Understanding digital commerce platform capabilities

5 recommendations from Gartner

One of the difficulties surrounding digital commerce platform selection is simply understanding what you get directly out of the box. While it’s easy to find a digital commerce platform (there are so many available today!), it's much more challenging to understand if that platform is the ideal fit for your unique business. Further, organizations that have already settled on a platform still need to maximize its functionality to suit their business requirements.

Gartner recently released an interesting research report on this topic titled "Harness the Core Capabilities of a Digital Commerce Platform". Their analysts look at today's core commerce platform design trends in the report. The report's goal is to provide readers with a starting point for defining their own organization's approach to digital commerce now and in the future.
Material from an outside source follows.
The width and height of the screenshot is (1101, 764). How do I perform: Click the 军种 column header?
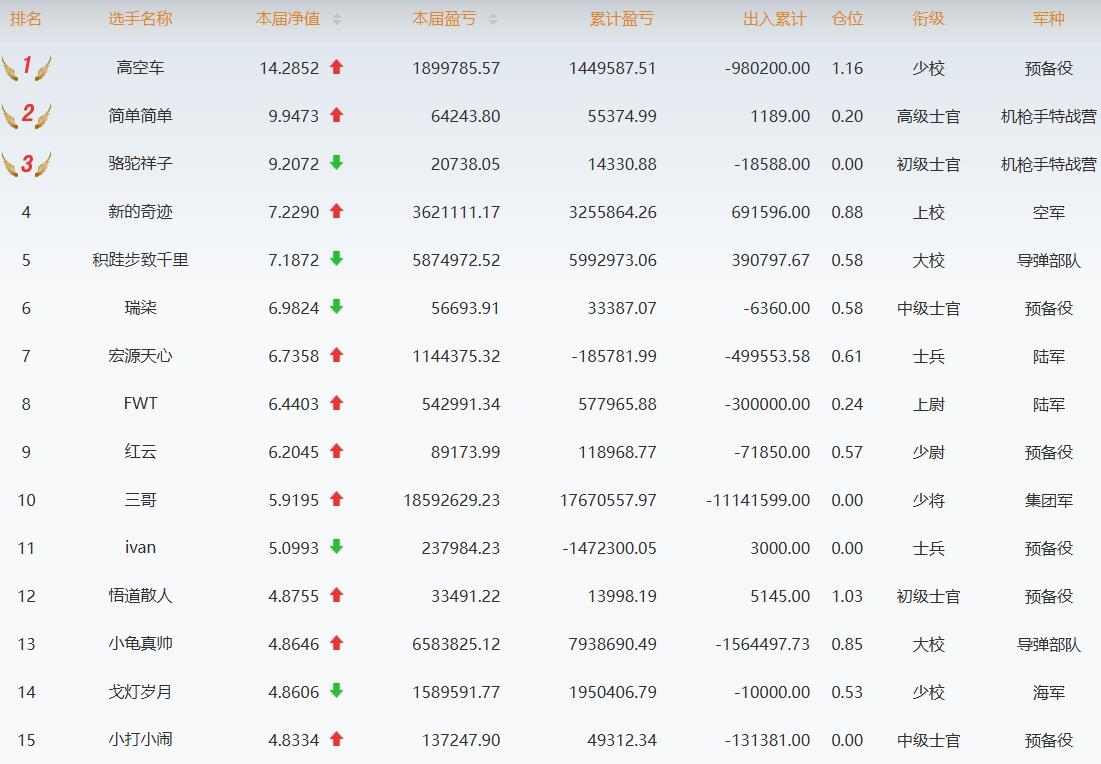click(1048, 19)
5 Recommendations from Gartner

Within the report, Gartner helps readers understand the scope of their commerce experiences by building out a series of digital commerce capability models for platform evaluation and selection. They recommend that leaders within an organization who are responsible for their digital commerce technology use this research to:

  1. Define the digital commerce platform in the context of a broader commerce strategy.
  2. Use a business capability model to understand the scope of digital commerce platforms.
  3. Use a platform capability model to select the required components to meet their business goals.
  4. Use a functional model to help customize the platform to their needs and understand the scope of its capability.
  5. Use the logical model as a baseline for scaling to a digital business technology platform.1

Define the digital commerce platform in the context of a broader commerce strategy

From the report:

“Defining the components of a commerce architecture is a critical part of defining a digital commerce strategy. In order to understand what functional capabilities are required, the business must first be mapped.”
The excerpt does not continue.